Hadewych van Middelaar

Het zelf bepalen van je aantal vakantiedagen is momenteel een veelbesproken onderwerp. Het is niet meer van deze tijd om tegen een medewerker te zeggen: je krijgt van ons ‘X’ aantal vakantiedagen en daar moet je het mee doen. Dit is een tijd waarin je medewerkers meer autonomie geeft en medewerkers meer serieus neemt. Maar hoe kun je als organisatie hier het beste mee omgaan?

Vrij wanneer en zoveel als je wilt

We zien twee soorten regelingen.
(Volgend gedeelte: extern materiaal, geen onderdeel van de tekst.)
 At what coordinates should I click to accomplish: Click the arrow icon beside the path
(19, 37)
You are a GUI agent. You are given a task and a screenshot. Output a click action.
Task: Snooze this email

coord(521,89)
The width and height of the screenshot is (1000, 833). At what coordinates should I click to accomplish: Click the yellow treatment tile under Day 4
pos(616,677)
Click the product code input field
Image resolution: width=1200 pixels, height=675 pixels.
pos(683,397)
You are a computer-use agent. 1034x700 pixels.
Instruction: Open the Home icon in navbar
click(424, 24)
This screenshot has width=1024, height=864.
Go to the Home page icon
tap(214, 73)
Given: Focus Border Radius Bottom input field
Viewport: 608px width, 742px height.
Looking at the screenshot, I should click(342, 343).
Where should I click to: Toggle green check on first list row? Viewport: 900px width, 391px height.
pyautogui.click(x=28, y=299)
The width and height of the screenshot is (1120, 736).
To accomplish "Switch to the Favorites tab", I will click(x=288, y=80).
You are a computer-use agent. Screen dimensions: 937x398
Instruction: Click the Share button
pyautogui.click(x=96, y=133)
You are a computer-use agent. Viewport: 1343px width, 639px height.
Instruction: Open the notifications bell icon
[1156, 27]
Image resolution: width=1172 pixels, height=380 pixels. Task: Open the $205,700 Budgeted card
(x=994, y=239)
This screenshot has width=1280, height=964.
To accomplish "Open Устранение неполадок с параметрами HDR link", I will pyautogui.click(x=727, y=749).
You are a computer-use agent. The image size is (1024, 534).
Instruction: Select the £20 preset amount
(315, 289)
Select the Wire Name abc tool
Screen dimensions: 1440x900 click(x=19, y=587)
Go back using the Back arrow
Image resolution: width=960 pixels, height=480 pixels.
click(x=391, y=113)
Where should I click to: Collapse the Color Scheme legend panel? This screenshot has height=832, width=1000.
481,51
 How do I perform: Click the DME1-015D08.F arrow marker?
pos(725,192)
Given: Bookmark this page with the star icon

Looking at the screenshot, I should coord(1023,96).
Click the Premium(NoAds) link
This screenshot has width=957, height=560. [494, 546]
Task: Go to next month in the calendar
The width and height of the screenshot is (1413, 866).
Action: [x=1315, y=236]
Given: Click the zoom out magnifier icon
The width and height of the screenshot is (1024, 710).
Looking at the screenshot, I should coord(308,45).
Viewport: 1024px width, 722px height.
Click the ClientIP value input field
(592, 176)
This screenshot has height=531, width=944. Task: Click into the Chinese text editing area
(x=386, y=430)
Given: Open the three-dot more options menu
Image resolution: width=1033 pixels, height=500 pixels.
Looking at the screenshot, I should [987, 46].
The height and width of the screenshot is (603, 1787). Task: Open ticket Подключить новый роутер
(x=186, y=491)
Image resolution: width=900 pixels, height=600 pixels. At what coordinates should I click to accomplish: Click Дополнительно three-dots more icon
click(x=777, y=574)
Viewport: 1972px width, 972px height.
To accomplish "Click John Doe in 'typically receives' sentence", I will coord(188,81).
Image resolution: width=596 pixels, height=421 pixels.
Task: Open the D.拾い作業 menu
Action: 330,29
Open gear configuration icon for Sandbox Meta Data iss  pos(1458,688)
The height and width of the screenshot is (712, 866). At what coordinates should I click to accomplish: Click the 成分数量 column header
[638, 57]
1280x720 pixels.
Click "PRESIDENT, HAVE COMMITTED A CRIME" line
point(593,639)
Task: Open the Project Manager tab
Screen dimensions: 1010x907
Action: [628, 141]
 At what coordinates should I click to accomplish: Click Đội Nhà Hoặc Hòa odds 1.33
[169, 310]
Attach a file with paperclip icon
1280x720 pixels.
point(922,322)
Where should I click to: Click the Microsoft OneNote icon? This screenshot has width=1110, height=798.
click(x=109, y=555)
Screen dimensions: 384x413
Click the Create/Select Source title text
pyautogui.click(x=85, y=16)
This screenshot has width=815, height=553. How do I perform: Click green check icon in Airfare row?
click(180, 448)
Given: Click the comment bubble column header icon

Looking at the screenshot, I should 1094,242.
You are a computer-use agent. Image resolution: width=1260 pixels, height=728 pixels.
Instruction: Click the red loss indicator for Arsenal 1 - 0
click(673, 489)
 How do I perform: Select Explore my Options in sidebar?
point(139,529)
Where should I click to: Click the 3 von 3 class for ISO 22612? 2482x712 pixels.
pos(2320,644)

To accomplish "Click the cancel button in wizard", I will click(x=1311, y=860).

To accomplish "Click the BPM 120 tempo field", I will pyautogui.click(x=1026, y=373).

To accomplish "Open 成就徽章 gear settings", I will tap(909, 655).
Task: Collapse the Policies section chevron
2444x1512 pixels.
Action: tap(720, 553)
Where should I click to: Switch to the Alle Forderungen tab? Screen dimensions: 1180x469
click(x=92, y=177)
Zo zijn er bedrijven die hun medewerkers helemaal vrij laten in het opnemen van het aantal dagen, wanneer ze maar willen. Ze houden de vakantiedagen ook niet bij. Dat klinkt heel aantrekkelijk. Maar als we medewerkers spreken van organisaties die deze regeling hanteren, komen we er achter dat er vaak sprake is van werkdruk. Hierdoor voelt men nauwelijks de ruimte om met vakantie  te gaan. Of er is sprake van veel sociale druk, waardoor medewerkers ook niet de ruimte of vrijheid voelen om er echt gebruik van te maken. En als ze wel met vakantie gaan ontstaat er roddel en achterklap, wat niet positief is voor de sfeer. 

Betalen voor je dagen

Aan de andere kant zien we organisaties die hun medewerkers de ruimte geven vakantiedagen zelf af te laten stemmen met hun collega’s. Zij krijgen 25 dagen van het bedrijf. Wat ze extra willen opnemen rekenen ze af met hun werkgever. Dat kan bijvoorbeeld met winstuitkering of vakantiegeld. Wij vinden dat een gezondere situatie. Medewerkers voelen zich zo niet bezwaard om wat langer met vakantie te gaan – dit wordt namelijk netjes afgerekend. En er valt minder roddel en achterklap plaats bij collega’s. Ons lijkt dat een logischere manier om met vakantiedagen om te gaan. En deze manier past meer bij de trend waarbij vast dienstverband en ZZP meer naar elkaar toe groeit.